E, realmente, lá estava um princípio aparente animador da estratégia de mídia de Trump desde que ele começou a campanha. Essa estratégia supôs constantemente que a baixa opinião do público sobre o jornalismo da corrente dominante (que Trump ficou muito feliz ao ajudar a incitar) cria uma brecha para vender a versão da realidade de Trump, independentemente de sua fidelidade aos fatos.

Como Trump e seus seguidores comentam com frequência, tudo o que ele fez durante a campanha foi bem sucedido: ele venceu. Seus apoiadores mais fervorosos adoraram as críticas da mídia. E as reclamações e a verificação de fatos agressiva pela mídia noticiosa jogaram a favor dele.

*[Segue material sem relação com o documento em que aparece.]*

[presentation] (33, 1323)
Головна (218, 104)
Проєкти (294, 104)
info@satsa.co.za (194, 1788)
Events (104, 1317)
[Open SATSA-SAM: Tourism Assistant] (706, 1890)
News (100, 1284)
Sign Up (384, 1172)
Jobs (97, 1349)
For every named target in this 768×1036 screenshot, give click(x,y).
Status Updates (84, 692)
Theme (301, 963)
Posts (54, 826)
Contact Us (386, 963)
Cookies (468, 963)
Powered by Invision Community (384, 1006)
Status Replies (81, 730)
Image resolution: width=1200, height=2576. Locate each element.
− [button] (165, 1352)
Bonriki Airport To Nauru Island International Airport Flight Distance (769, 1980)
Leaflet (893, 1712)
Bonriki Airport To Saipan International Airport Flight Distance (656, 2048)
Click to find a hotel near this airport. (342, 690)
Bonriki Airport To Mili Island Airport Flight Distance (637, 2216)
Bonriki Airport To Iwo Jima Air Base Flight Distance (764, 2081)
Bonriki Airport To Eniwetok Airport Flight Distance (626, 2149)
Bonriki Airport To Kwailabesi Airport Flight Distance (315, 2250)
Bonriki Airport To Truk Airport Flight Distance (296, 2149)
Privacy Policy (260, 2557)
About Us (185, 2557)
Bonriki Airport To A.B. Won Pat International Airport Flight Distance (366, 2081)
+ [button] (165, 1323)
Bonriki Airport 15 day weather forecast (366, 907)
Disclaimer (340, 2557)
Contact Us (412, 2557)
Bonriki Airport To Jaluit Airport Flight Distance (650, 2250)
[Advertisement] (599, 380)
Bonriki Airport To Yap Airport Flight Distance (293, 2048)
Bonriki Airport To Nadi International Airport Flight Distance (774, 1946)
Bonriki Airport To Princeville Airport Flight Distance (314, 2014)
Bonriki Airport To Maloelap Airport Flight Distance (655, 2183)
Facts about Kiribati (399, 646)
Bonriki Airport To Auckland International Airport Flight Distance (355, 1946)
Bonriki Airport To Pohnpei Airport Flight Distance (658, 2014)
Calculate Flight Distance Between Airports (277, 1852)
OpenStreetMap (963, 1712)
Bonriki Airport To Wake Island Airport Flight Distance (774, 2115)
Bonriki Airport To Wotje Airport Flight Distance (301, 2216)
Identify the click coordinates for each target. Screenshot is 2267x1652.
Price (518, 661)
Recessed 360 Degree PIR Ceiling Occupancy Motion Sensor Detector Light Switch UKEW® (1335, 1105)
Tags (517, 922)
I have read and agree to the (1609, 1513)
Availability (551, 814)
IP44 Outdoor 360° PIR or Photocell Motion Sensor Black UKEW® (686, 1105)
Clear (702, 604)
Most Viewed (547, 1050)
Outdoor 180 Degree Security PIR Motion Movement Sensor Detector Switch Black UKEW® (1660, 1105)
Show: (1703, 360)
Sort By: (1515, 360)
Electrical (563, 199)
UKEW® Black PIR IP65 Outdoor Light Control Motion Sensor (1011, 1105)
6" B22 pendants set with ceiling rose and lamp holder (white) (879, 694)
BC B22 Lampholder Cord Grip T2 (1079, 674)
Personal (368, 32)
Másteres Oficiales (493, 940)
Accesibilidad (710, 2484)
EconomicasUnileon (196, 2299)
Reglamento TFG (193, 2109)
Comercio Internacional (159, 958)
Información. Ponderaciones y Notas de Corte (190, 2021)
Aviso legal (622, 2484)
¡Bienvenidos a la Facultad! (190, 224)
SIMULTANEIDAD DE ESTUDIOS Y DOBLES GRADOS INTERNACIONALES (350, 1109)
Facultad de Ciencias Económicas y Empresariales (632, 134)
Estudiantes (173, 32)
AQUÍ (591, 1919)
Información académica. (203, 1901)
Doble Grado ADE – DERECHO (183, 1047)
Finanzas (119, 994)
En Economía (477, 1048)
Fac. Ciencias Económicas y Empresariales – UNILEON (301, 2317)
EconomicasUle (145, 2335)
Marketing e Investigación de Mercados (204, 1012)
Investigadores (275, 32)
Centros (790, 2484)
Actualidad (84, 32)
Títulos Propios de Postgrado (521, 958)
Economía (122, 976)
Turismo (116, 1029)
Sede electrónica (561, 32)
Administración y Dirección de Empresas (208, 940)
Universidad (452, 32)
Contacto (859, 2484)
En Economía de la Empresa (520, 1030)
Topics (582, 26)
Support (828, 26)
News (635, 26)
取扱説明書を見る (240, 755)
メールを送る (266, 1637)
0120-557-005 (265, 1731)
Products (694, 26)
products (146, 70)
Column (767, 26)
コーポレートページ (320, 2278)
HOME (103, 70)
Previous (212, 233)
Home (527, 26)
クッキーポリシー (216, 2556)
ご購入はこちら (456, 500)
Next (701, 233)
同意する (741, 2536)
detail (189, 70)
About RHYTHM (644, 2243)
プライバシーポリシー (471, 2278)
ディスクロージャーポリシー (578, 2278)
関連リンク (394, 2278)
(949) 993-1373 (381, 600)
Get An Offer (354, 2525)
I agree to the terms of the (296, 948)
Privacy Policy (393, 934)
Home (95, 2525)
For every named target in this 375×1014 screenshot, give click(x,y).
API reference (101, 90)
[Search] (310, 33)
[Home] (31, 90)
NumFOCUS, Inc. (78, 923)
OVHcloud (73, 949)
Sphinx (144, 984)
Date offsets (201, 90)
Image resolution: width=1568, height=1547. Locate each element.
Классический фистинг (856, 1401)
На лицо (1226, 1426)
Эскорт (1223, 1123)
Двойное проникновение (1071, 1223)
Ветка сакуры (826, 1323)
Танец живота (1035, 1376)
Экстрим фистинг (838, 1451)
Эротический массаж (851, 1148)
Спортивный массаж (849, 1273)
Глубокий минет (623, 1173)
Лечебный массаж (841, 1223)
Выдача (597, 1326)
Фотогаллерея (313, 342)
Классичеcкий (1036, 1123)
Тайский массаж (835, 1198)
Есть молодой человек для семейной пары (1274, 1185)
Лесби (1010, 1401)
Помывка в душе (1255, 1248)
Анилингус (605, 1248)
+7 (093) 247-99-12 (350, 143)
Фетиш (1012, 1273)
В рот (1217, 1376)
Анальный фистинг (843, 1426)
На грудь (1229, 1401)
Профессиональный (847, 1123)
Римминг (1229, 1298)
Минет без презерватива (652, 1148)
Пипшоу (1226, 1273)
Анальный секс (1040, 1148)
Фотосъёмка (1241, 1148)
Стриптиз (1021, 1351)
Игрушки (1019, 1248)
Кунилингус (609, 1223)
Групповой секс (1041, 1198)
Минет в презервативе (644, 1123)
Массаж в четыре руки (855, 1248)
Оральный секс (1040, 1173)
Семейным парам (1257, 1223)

Trump habitualmente retratava isso como muita choradeira e oposição de mais um eleitorado privilegiado do establishment de Washington.

Mas a tática que funcionou na campanha irá funcionar na Casa Branca? A história está cheia de exemplos de novos administradores que rapidamente descobriram que as técnicas que lhes foram úteis em campanha não funcionavam bem no governo.

E se elas não funcionarem, quais são os custos em longo prazo para a credibilidade do governo de "vitórias" táticas que são conquistadas com o uso agressivo de falsidades? Sejam quais forem, Trump deve perceber que podem prejudicar sua agenda mais que qualquer outra coisa.

Há um motivo pelo qual Karen Hughes, a assessora de George W. Bush, disse ao recém-promovido secretário de Imprensa de Bush, Scott McClellan, em 2003: "Seu trabalho mais importante, na minha opinião, será garantir que o presidente mantenha sua credibilidade entre a população americana".

"É uma de suas maiores forças", teria dito Hughes, segundo a autobiografia de McClellan, "What Happened".

O livro relata como Bush apostou essa credibilidade no falso raciocínio para a invasão do Iraque --que Saddam Hussein tinha armas de destruição em massa--, e afinal perdeu a confiança dos americanos, o que o restringiu pelo resto de sua Presidência.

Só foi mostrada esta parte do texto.